## Kutipan Bacaan
□ □ □ □ □ □ □
Rabu, 29 Oktober 2014

Di Lorong Kelas

Usai jam makan malam itu kita berjalan bersama menyusuri lorong.  Menurutku, dunia selalu diam tak bergerak ketika kita berdua saling berbicara dan mendengar. Lalu kita duduk di atas kursi, menikmati canda dan kemesraan. Tak ada siapa-siapa, karena kita tak lagi peduli pada apa pun juga.  Barangkali hanya tiang-tiang pancang lorong di kampus putih yang selalu memerhatikan kita, dalam diam.

“Memang kamu nggak pernah punya perasaan sama seorang pria satu pun?”

“Pernah dulu, sama temennya koko-ku, tapi ya nggak jadi. .”

“Trus, nggak pernah lagi?”

“Pernah ditembaklah, tapi ya aku tolak lah kak.”
□ □ □ □ □ □ □
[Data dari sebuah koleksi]
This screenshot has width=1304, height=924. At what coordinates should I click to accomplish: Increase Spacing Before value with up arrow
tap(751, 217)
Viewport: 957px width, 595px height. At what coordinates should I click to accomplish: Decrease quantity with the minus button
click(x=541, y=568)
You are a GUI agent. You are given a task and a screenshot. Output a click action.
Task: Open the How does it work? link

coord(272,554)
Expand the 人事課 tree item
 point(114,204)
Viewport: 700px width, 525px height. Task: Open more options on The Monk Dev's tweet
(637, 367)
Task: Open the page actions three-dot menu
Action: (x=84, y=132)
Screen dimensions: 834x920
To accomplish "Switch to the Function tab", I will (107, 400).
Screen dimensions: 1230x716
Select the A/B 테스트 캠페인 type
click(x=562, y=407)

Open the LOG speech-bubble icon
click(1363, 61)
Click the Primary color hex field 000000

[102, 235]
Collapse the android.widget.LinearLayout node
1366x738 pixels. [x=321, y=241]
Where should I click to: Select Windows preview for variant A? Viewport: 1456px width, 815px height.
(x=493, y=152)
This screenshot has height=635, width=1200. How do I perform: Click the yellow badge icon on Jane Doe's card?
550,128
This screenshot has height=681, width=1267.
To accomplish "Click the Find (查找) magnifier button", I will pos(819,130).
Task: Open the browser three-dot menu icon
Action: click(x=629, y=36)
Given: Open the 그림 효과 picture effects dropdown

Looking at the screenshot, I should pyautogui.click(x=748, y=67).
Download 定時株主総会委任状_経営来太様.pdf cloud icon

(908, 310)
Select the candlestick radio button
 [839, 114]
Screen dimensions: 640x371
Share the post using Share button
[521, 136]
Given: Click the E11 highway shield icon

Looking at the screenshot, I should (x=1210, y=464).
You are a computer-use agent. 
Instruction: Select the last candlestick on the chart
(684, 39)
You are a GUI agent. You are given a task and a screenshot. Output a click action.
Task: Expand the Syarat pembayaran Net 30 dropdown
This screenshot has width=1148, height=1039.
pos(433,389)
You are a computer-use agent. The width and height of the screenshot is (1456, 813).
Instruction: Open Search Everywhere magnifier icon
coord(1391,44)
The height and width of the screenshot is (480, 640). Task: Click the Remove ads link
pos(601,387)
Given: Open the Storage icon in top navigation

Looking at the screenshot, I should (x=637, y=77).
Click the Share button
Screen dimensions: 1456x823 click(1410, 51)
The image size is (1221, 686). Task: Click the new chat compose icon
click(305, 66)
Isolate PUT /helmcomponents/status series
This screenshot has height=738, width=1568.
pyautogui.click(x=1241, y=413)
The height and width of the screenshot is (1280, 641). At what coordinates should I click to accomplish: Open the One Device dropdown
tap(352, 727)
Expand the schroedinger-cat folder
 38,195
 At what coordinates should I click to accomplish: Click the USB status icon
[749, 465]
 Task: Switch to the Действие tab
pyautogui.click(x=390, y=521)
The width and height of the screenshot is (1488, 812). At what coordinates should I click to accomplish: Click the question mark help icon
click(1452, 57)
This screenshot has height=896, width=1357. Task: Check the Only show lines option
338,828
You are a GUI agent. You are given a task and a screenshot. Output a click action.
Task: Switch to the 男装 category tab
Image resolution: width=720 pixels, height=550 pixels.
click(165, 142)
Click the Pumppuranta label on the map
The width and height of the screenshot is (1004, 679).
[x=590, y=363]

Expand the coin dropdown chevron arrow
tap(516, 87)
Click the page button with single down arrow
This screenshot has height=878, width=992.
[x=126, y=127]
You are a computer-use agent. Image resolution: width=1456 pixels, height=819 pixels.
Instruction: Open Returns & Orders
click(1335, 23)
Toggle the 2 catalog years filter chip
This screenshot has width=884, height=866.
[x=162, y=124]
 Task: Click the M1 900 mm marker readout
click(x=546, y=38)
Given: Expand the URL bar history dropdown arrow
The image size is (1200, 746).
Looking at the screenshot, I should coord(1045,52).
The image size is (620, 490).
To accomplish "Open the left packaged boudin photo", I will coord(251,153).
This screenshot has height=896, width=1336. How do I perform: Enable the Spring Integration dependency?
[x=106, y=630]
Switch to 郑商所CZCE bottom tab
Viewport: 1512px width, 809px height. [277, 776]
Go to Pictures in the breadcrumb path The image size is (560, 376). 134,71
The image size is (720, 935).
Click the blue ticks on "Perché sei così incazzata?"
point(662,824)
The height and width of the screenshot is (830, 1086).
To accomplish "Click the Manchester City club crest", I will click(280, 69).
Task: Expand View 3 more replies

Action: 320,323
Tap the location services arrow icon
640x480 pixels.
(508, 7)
□ □ □ □ □ □ □
## Petunjuk Latihan
(1) Menurut kutipan tentang lorong kelas, mengapa tidak ada siapa-siapa di sekitar kedua tokoh saat mereka duduk di kursi? Jawablah dalam satu sampai tiga kalimat.
(2) Salin persis semua isi kutipan tentang lorong kelas, mulai dari "Usai jam makan" terus ke bawah hingga "kita, dalam diam.".
Gunakan hanya kutipan bacaan di atas sebagai dasar jawaban.

## Jawaban
(1) Tidak ada siapa-siapa karena keduanya sudah tidak lagi peduli pada apa pun juga.

(2)
Usai jam makan malam itu kita berjalan bersama menyusuri lorong.  Menurutku, dunia selalu diam tak bergerak ketika kita berdua saling berbicara dan mendengar. Lalu kita duduk di atas kursi, menikmati canda dan kemesraan. Tak ada siapa-siapa, karena kita tak lagi peduli pada apa pun juga.  Barangkali hanya tiang-tiang pancang lorong di kampus putih yang selalu memerhatikan kita, dalam diam.